We want to find the runqueue with the least average load,
and to do that, we scan through all the runqueues.

It is, therefore, enough that, during such scan:
- we identify the runqueue with the least load, among
  the ones that have pcpus that are part of the soft
  affinity of the vcpu we're calling pick on;
- we identify the same, but for hard affinity.

At this point, we can decide whether to go for the
runqueue with the least load among the ones with some
soft-affinity, or overall.

Therefore, at the price of some code reshuffling, we
can avoid the loop.

(Also, kill a spurious ';' in the definition of MAX_LOAD.)

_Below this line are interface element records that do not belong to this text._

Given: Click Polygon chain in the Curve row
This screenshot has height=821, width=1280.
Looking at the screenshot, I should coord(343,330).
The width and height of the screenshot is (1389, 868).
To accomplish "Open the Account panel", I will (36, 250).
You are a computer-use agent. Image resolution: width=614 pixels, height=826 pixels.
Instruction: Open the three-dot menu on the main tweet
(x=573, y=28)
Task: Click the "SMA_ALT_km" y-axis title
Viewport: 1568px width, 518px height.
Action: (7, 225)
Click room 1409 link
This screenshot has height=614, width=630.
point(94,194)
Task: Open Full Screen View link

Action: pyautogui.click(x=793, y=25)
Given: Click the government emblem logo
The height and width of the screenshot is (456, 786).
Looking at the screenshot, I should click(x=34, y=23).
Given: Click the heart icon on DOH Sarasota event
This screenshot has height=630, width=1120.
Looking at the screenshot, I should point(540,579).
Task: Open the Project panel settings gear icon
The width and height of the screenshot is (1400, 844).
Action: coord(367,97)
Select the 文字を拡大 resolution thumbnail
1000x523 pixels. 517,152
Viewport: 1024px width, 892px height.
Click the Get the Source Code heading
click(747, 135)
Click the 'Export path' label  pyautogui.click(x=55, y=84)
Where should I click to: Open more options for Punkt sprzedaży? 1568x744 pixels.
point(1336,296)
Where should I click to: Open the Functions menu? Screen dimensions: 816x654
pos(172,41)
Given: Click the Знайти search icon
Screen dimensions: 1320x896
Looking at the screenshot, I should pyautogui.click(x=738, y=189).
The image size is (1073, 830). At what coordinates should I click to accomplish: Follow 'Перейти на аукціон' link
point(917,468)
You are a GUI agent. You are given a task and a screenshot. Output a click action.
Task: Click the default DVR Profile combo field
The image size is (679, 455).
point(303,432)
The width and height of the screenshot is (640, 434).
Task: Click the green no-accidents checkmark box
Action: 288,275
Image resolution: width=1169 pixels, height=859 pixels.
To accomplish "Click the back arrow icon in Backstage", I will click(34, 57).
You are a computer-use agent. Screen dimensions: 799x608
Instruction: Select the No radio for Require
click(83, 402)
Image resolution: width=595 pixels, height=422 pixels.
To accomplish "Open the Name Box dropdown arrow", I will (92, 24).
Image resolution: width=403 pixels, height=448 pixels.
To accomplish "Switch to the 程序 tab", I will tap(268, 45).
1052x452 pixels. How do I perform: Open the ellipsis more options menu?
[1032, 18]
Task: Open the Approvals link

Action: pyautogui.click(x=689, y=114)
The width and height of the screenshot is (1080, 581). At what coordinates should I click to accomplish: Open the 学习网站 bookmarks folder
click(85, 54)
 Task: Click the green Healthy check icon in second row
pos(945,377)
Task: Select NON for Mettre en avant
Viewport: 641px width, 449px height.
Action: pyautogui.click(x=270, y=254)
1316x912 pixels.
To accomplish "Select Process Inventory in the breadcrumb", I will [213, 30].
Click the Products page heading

Signed-off-by: Dario Faggioli <dario.faggioli@citrix.com>
Signed-off-by: Justin T. Weaver <jtweaver@hawaii.edu>
Reviewed-by: George Dunlap <george.dunlap@citrix.com>
---
Cc: Anshul Makkar <anshulmakkar@gmail.com>
---
 xen/common/sched_credit2.c |  117 ++++++++++++++++++++++++++++++++++++--------
 1 file changed, 97 insertions(+), 20 deletions(-)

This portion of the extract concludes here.